Phased Implementation Roadmap¶

Phase 1: Minimal Improvements (No Architecture Change)¶

Target files: src/synthorg/engine/compaction/summarizer.py, src/synthorg/engine/compaction/models.py

Epistemic marker detection in _build_summary(): Add EPISTEMIC_MARKER_PATTERNS and _count_epistemic_markers(). Promote high-marker messages from archivable to preserved. Task-complexity-adaptive threshold.
Safety net threshold field: Add safety_threshold_percent: float = 95.0 to CompactionConfig. Use this when agent_controlled=True (which defaults to False, so no behaviour change in Phase 1, just preparatory).
Relative retention option: Add preserve_recent_percent: float | None = None to CompactionConfig. When set, retain the larger of preserve_recent_turns and floor(context_capacity * preserve_recent_percent / 100 / avg_turn_tokens). Addresses the LangChain Deep Agents 10% retention recommendation.

These changes improve compaction quality with no architectural change. Epistemic marker preservation is the highest-value item here.

Phase 2: Agent-Controlled Tool + LLM Summarization¶

Target files: New src/synthorg/engine/compaction/tool.py, src/synthorg/engine/loop_helpers.py, src/synthorg/engine/agent_engine.py

compress_context tool: Implement CompressContextTool following the BaseTool pattern. Wire into _make_tool_invoker() when CompactionConfig.agent_controlled=True.
Compaction directive handling: Add directive detection in execute_tool_calls(). Apply compaction when directive is found in tool results.
LLM-based summarization in _build_summary(): Replace text concatenation with an LLM summary call. The summary prompt should ask for: current task progress, key findings so far, unresolved questions, next steps. Cost this as LLMCallCategory.SYSTEM.
Memory offloading: Write archived messages to MemoryBackend as MemoryType.EPISODIC entries before discarding them. The agent can retrieve them via episodic memory retrieval if needed later.

Phase 3: Advanced Compression (Data-Driven)¶

TF-IDF importance scoring: Score messages by information density before archival decision. High-TF-IDF messages are promoted to preserved; low-TF-IDF messages are candidates for more aggressive compression.
Adaptive threshold under budget pressure: When QuotaCheckResult.action == DegradationAction.FALLBACK, reduce fill_threshold_percent by 10% and preserve_recent_turns by 1. This implements the beta-parameter concept from arXiv:2603.08462 using existing degradation infrastructure.
Per-agent personality-aware marker preservation: Agents with verbosity=VERBOSE or decision_making=DELIBERATIVE in PersonalityConfig use COMPLEX-level marker preservation thresholds regardless of task complexity.

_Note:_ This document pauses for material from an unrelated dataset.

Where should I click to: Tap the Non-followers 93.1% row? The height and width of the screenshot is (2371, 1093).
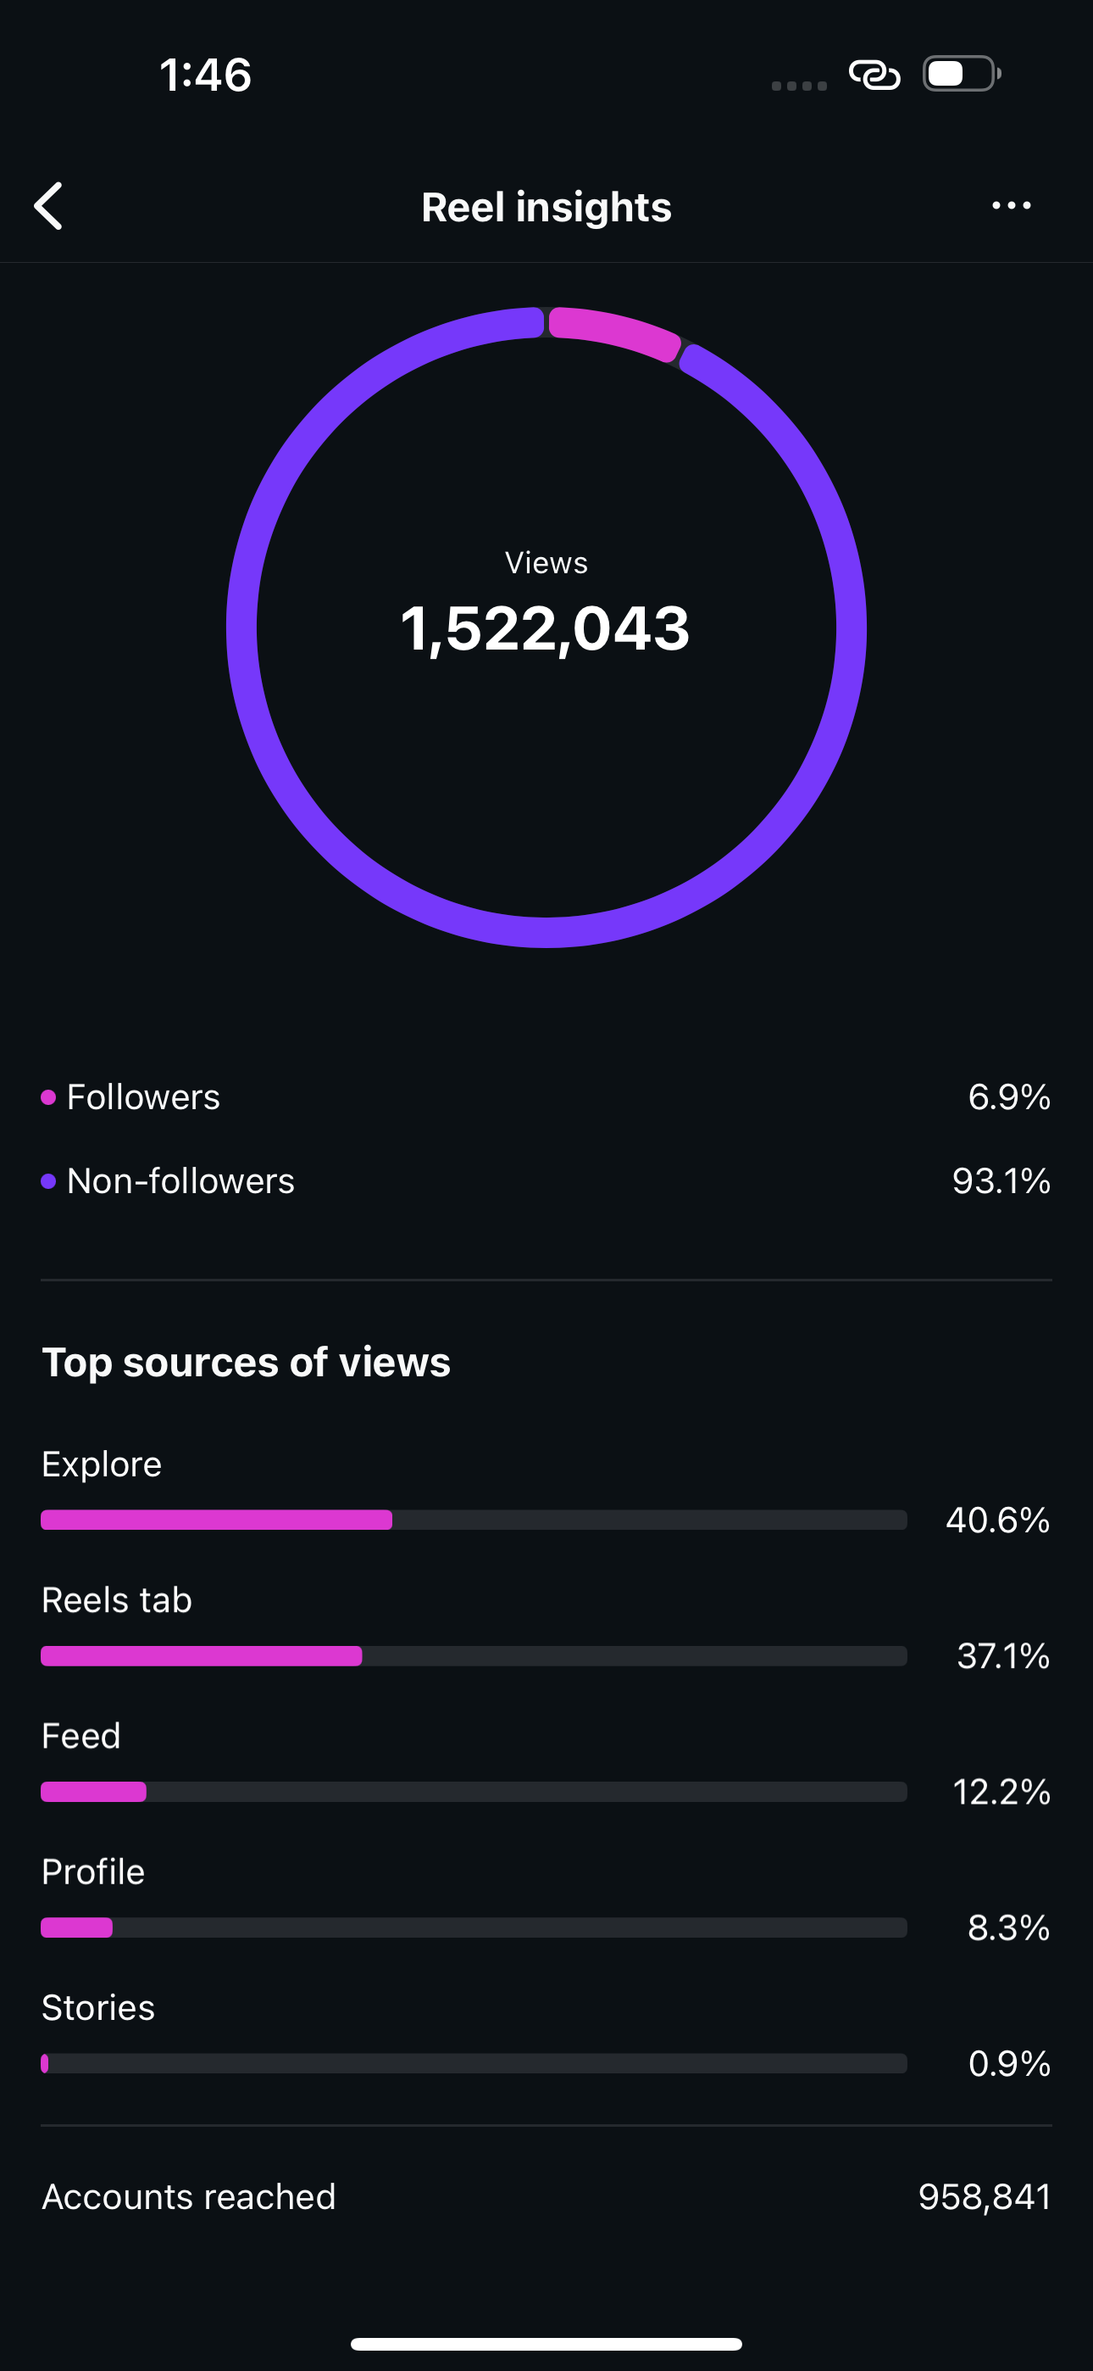coord(547,1181)
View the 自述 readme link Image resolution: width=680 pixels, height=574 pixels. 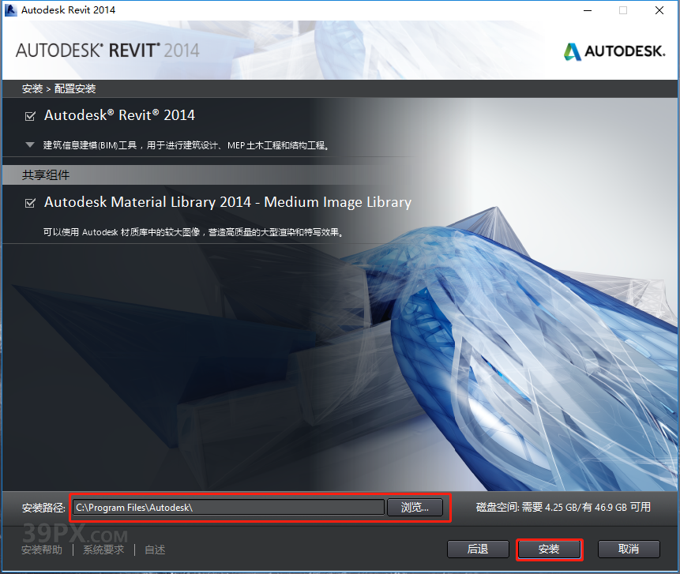click(155, 549)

Summary of Recommendations¶

Priority	Change	Scope	Phase
1	Epistemic marker preservation in `_build_summary()`	Small	Phase 1
2	`compress_context` tool for HybridLoop	Medium	Phase 2
3	LLM-based summarization	Medium	Phase 2
4	Dual-threshold safety net (`safety_threshold_percent`)	Small	Phase 1/2
5	Memory offloading for archived turns	Medium	Phase 2
6	Relative retention option	Small	Phase 1
7	TF-IDF importance scoring	Small-Medium	Phase 3
8	Adaptive threshold under degradation	Small	Phase 3

Do not implement full surprisal-based token cost scoring (arXiv:2603.08462) without benchmarking the inference cost against the compression benefit on SynthOrg's task distribution. The conceptual insight is valuable; the full implementation is premature.